- Davud Kola Location within Iran
- Country: Iran
- Province: Mazandaran
- County: Amol
- District: Dasht-e Sar
- Rural District: Dasht-e Sar-e Sharqi

Population (2016)
- • Total: 444
- Time zone: UTC+3:30 (IRST)

= Davud Kola =

Village in Mazandaran province, Iran

Davud Kola (داودكلا) (Note: Also romanized as Dāvūd Kolā; also known as Dāvūd Kolā-ye Pā’īn) is a village in Dasht-e Sar-e Sharqi Rural District (Note: Formerly Dasht-e Sar Rural District) of Dasht-e Sar District in Amol County, Mazandaran province, Iran.

==Demographics==
===Population===
At the time of the 2006 National Census, the village's population was 457 in 118 households, when it was in Dasht-e Sar Rural District (Note: Renamed Dasht-e Sar-e Sharqi Rural District) of Dabudasht District.
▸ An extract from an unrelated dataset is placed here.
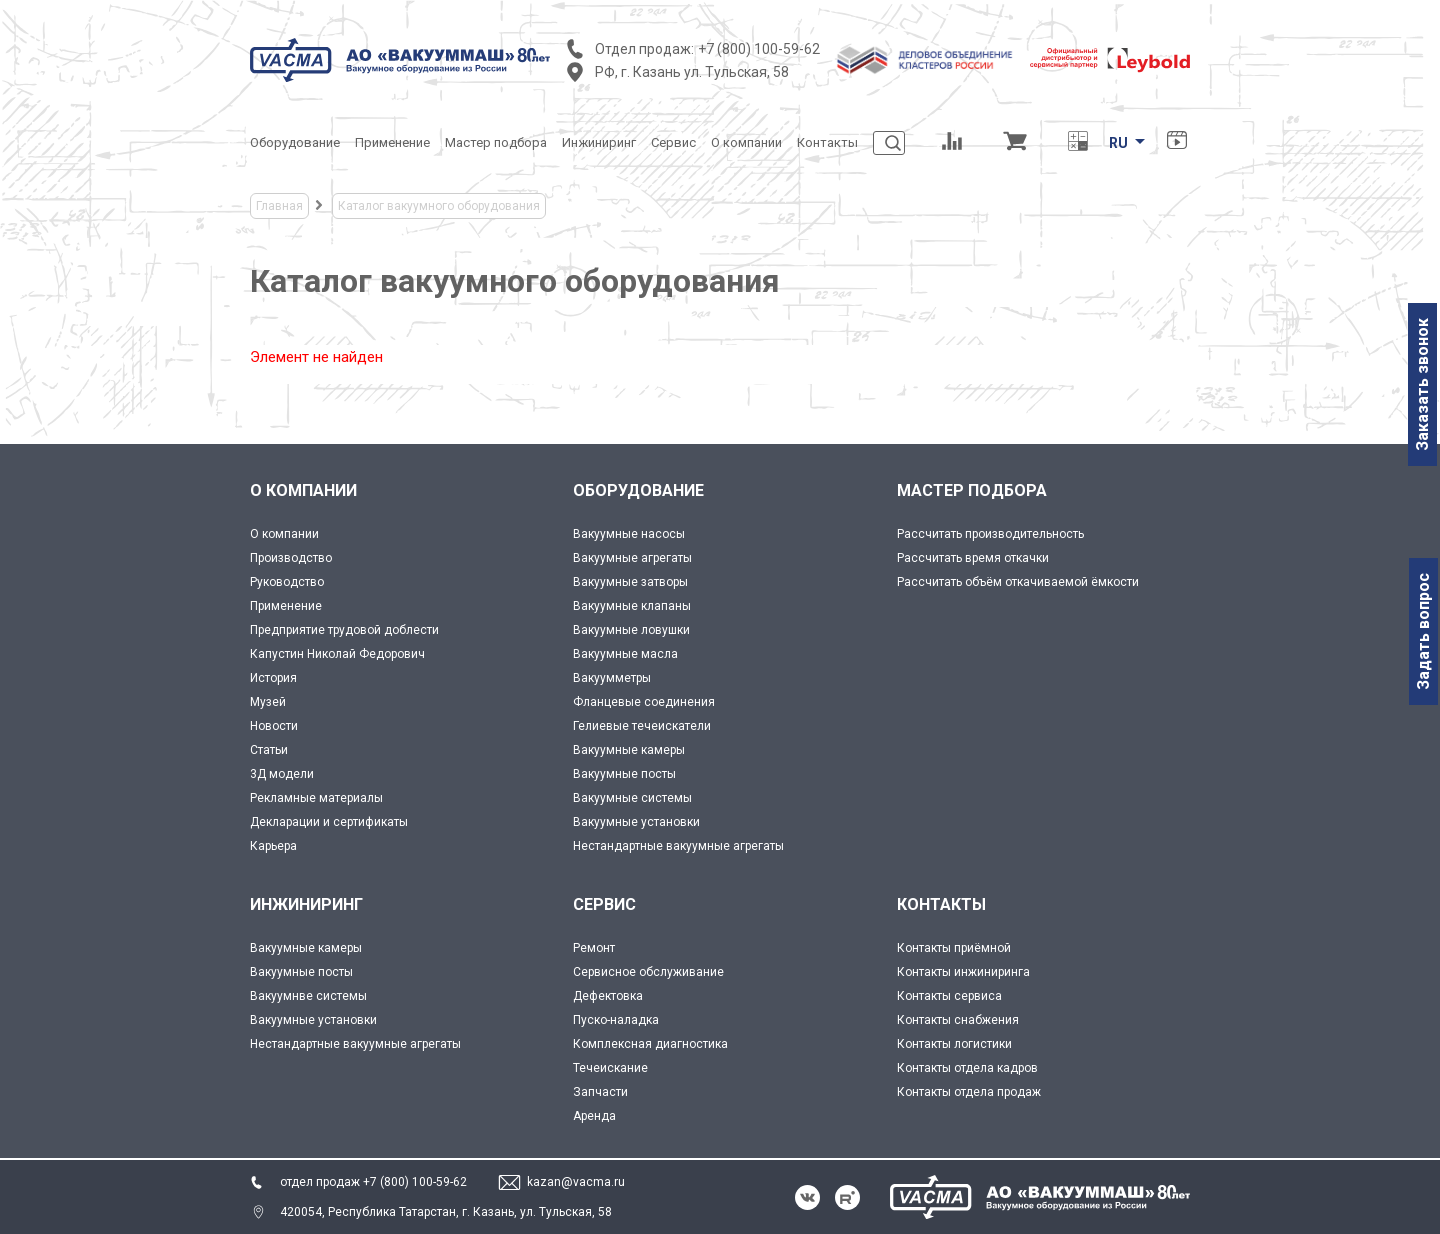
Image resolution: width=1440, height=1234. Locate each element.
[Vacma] (400, 60)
The following census in 2011 counted 473 people in 136 households. The 2016 census measured the population of the village as 444 people in 148 households, by which time the rural district had been separated from the district in the formation of Dasht-e Sar District and renamed Dasht-e Sar-e Sharqi Rural District.

==Overview==
This village has a tourist area of Tooneh Keshun which has a forest texture with an area of about 5,000 square meters and has a history of 500 years. Dehkhoda primary school was established in this village in 1348 and is still used. The village has two parts, the lower part of Davudkala which is located in the northern part of the village and the upper area of Davudkola which is the southern part. The area around the village consists of agricultural lands.